PROBLEM DESCRIPTION:
Return, word for word, every line starting at the line with "Click the Paste clipboard icon" and ending at the final line of the entries; skip the pictures.

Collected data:
>>>

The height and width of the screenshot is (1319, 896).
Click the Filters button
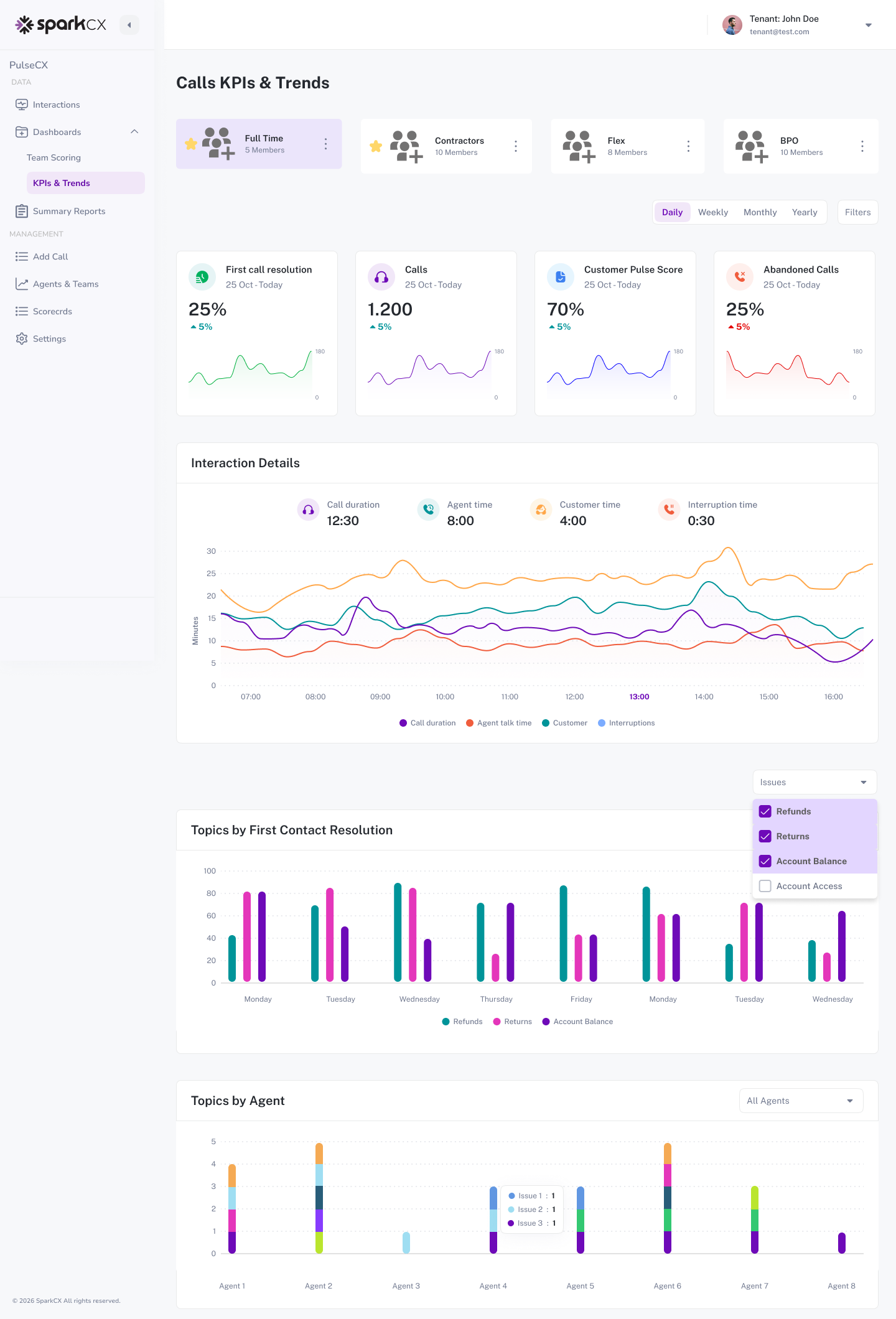click(x=857, y=212)
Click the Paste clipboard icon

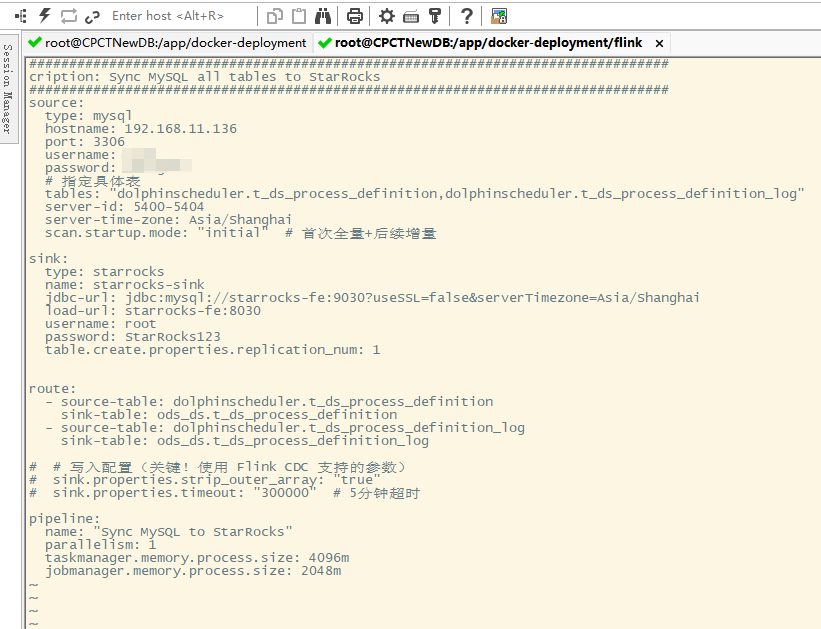click(299, 16)
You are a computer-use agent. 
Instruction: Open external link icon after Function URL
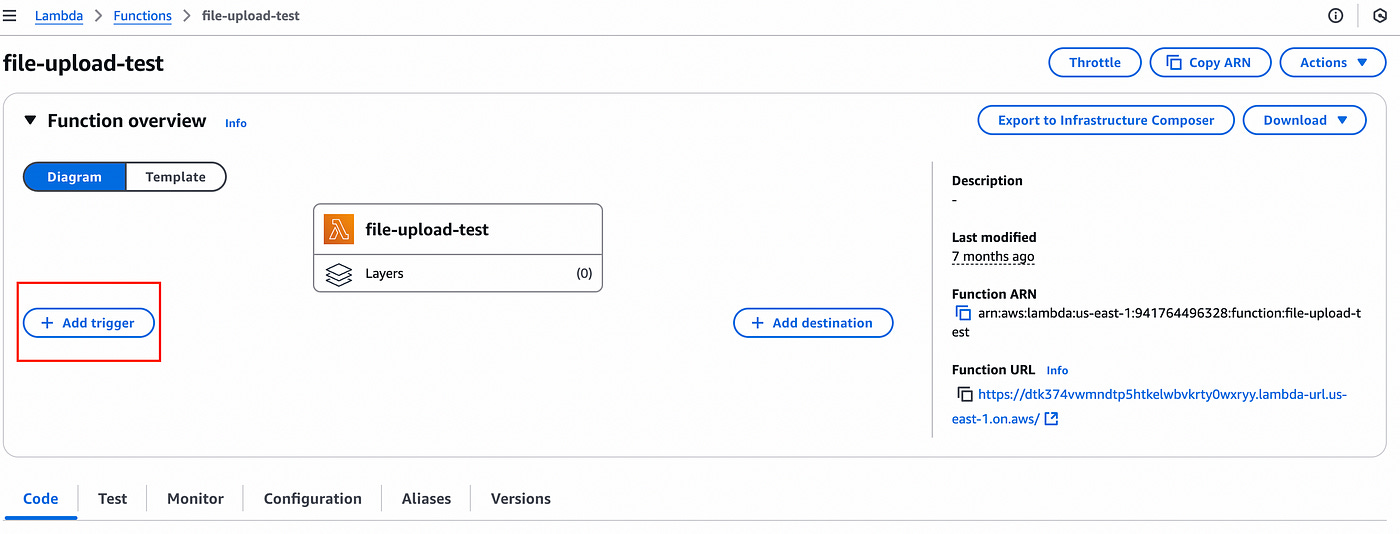click(x=1051, y=419)
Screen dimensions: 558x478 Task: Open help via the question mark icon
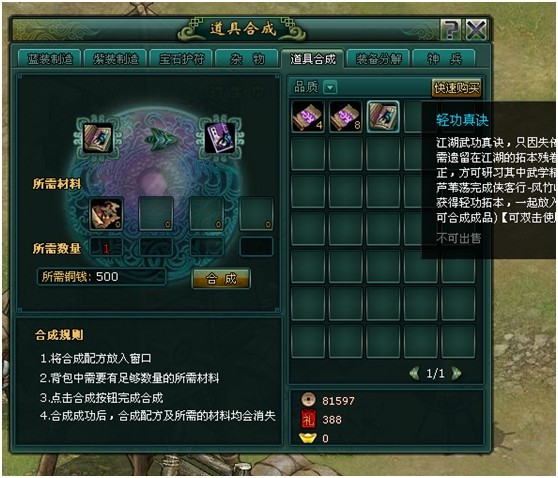click(x=451, y=30)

<<<

RESULT:
Click the Paste clipboard icon

click(299, 16)
You are a computer-use agent. 
Instruction: Open external link icon after Function URL
click(x=1051, y=419)
Screen dimensions: 558x478 Task: Open help via the question mark icon
click(x=451, y=30)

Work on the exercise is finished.